Collection entries:
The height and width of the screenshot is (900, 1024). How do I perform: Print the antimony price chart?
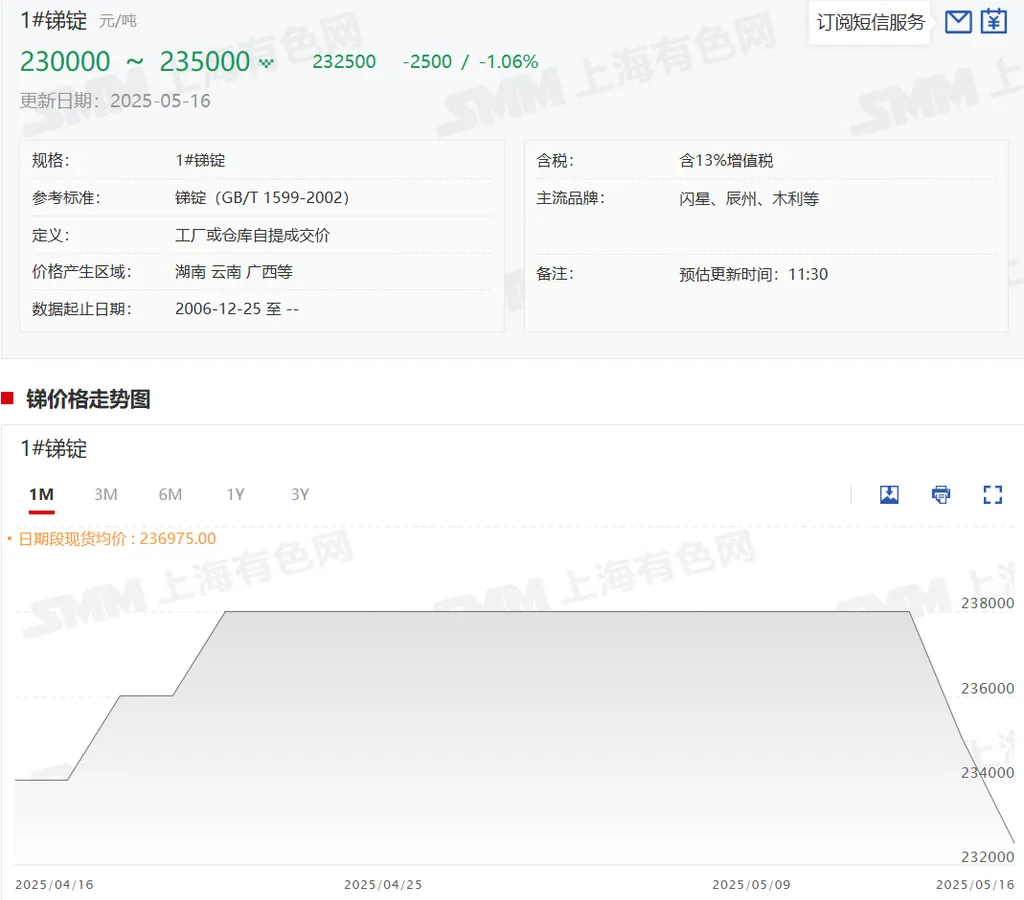941,494
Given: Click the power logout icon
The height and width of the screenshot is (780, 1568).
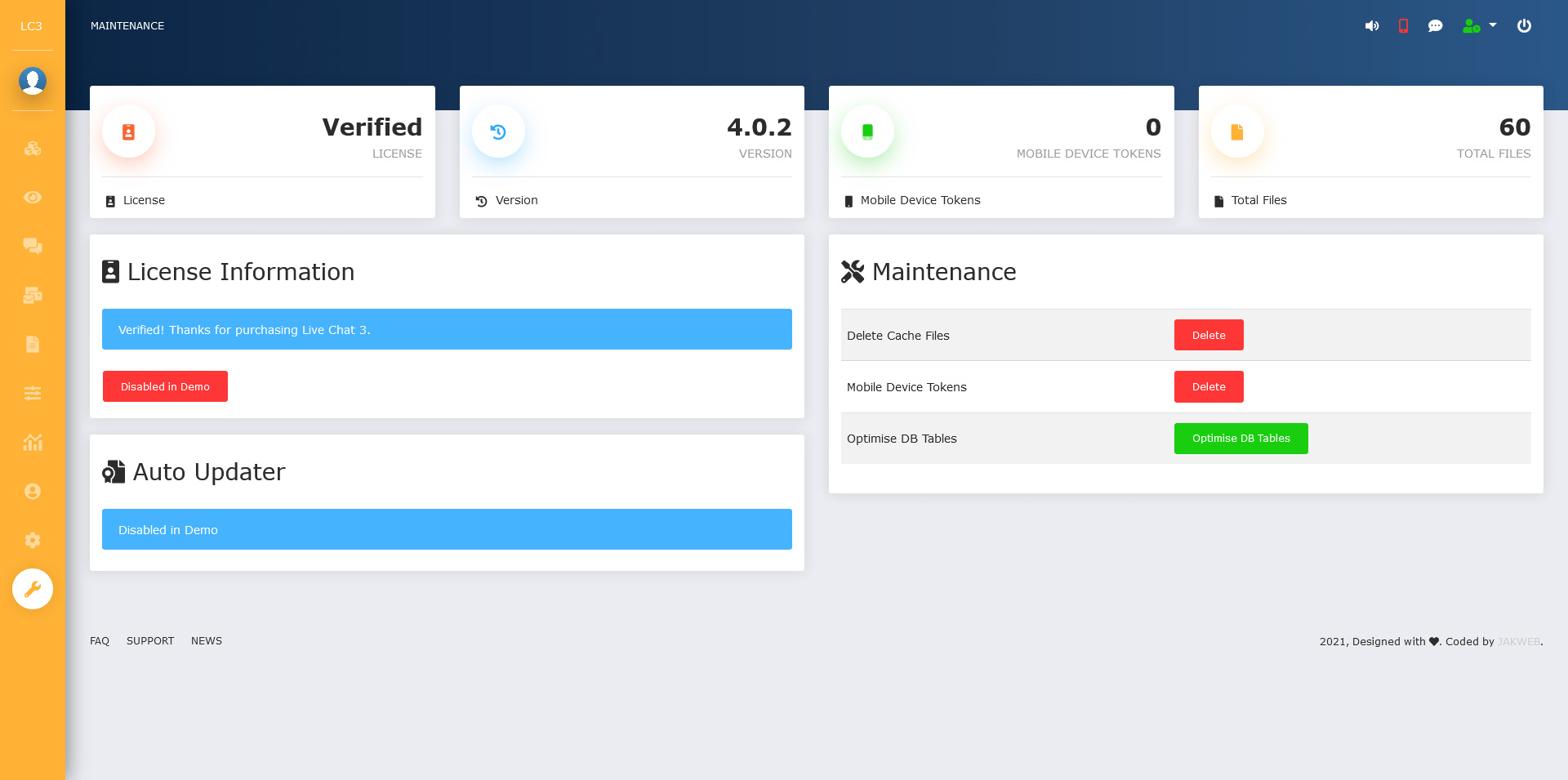Looking at the screenshot, I should (1524, 26).
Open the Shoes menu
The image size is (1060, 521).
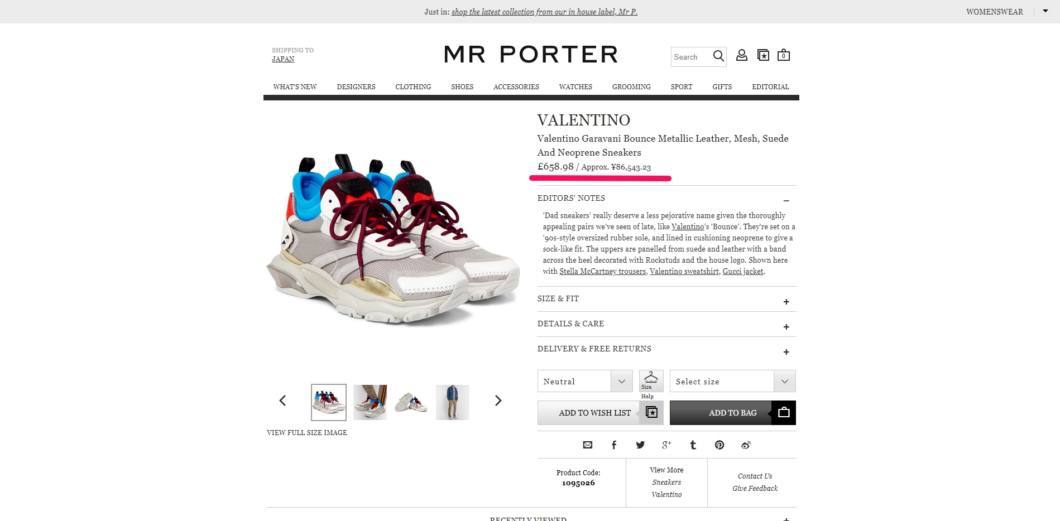pyautogui.click(x=462, y=86)
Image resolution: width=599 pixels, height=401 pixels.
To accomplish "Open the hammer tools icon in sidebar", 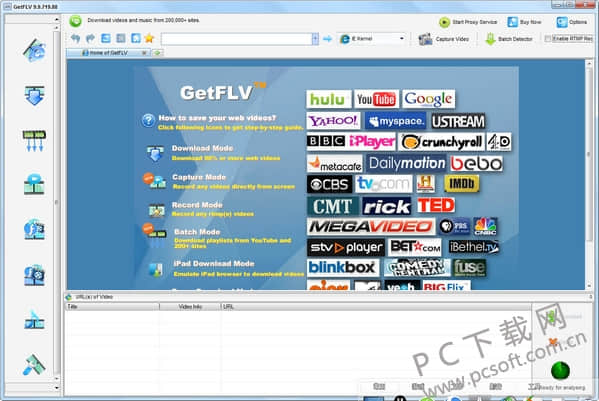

Task: An exact copy is required of the lines from the one holding "The image size is (1060, 521)." to the end of the entries above, both included; no pictures belong in it.

Response:
The image size is (1060, 521).
pyautogui.click(x=462, y=86)
Image resolution: width=599 pixels, height=401 pixels.
To accomplish "Open the hammer tools icon in sidebar", 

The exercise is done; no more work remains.